More walking. Less Driving.
Not many things are better for you and this world of ours than walking. Living in a city, we are extremely fortunate that we can walk to countless places, including my job. But of course, sometimes it’s pouring rain, sometimes places are too far to walk to, and sometimes, calling Uber or hopping in our car is just plain easier. If you’re traveling in a city, consider taking public transportation and/or walk! Walking is the best way to explore a new area–and you won’t feel nearly as guilty about skipping your workout that day (or, umm, the entire trip). If renting a car, inquire about more fuel-efficient vehicles, like hybrids, electric, and smaller cars.
NEXT STEPS: #ecofriendlygoals
Goal #1: Just say no to straws
Have you seen the #Stopsucking campaign with the video of numerous celebrities saying catchy phrases like: I suck, we suck, and we all need to stop sucking ASAP? With the exception of drinking an iced coffee every now and then and the occasional cocktail when I’m out, I don’t tend to drink out of straws all that often in my day-to-day life.

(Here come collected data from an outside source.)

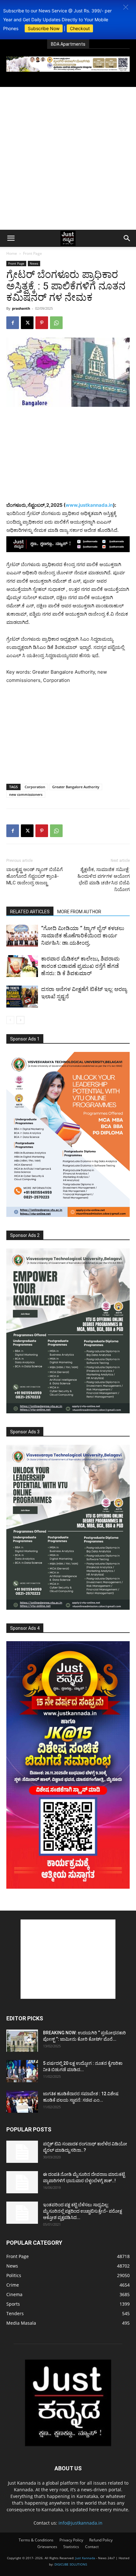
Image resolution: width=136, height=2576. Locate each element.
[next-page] (20, 1020)
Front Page (32, 253)
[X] (27, 322)
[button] (126, 7)
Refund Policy (101, 2540)
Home (11, 253)
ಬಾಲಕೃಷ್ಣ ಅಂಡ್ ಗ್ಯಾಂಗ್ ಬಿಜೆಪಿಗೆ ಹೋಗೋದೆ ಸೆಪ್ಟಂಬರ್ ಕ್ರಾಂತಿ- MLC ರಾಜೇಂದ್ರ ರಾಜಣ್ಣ (34, 876)
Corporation (35, 786)
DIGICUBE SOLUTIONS (70, 2564)
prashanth (21, 308)
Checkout (80, 28)
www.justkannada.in (89, 505)
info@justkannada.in (80, 2523)
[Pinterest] (41, 322)
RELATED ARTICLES (30, 911)
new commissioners (25, 794)
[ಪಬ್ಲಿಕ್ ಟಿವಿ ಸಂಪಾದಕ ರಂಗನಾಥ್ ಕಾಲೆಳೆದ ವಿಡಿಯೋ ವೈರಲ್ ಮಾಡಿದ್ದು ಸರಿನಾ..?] (22, 2152)
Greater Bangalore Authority (75, 786)
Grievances (47, 2546)
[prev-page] (10, 1020)
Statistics (71, 2546)
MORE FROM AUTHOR (79, 911)
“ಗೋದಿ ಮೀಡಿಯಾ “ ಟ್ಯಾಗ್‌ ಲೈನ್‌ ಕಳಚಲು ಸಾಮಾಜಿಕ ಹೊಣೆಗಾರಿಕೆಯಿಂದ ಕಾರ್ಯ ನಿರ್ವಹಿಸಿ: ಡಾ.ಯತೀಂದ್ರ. (82, 935)
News (34, 263)
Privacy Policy (71, 2540)
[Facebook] (12, 322)
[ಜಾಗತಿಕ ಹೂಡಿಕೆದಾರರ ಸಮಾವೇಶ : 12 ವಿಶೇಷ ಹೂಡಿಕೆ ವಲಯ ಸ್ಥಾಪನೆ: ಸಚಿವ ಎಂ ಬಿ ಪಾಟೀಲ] (22, 2102)
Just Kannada (85, 2558)
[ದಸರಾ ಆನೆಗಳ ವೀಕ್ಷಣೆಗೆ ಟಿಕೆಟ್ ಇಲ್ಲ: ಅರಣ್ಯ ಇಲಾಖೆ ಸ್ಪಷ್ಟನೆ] (22, 996)
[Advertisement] (68, 158)
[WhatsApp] (56, 322)
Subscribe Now (43, 28)
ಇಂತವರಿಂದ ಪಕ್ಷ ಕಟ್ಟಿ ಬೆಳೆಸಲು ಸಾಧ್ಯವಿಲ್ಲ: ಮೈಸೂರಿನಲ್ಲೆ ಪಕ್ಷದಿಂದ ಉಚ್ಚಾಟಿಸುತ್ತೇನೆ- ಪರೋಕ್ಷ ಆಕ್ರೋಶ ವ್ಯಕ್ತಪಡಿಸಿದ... (82, 2211)
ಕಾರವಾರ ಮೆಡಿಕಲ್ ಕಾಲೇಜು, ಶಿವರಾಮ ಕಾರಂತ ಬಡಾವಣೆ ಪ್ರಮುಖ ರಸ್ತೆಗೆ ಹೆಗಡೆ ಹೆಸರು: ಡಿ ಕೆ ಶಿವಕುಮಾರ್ (80, 965)
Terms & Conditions (36, 2540)
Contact (92, 2546)
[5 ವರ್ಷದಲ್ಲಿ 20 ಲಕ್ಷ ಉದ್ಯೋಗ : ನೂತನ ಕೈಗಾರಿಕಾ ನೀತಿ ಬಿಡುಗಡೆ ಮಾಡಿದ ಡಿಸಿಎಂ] (22, 2071)
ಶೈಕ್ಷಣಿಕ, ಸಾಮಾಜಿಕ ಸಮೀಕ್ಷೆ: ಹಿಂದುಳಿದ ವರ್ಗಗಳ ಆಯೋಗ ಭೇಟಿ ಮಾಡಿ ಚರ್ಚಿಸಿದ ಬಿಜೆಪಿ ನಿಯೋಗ (103, 879)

But when I’m traveling? Especially if it’s a tropical location? Well as with my somewhat strict diet and exercise regiment, things tend to fall by the wayside when I’m traveling. Straws in my cocktails. Straws in my Pina Coladas. Straws in my margaritas. Straws, straws, and more straws. So just like Adrian Grenier and Van Jones, apparently when I travel, I suck, too. But this sucking problem can be easily resolved (or at least alleviated) by simply asking my servers and bartenders to skip the straws. It’s settled. This is my new and totally doable goal.
Proof that I suck: Drinking daiquiris at one of Ernest Hemingway’s favorite watering holes, El Floridita in Havana, Cuba:
Goal #2: Stay in local eco-friendly lodging more often
It’s no secret that large hotels are pretty inefficient when it comes to sustainability. Choosing alternative accommodations like an ecolodge or private home are not only significantly better for the environment, they also often provide economic benefits to locals and small business owners. One of the best places we’ve ever stayed at is Lapa Rios Lodge in Costa Rica’s Osa Peninsula. And wow. It just dawned on me that I’ve never blogged about Costa Rica–Where T and I got married and honeymooned–how can that be?! But I digress. All of the guided tours at Lapa Rios help to support the ongoing maintenance of the reserve and the community economy is supported by the lodge. An incredible place to stay with the added bonus of supporting the local community. I need to do more of this much more often.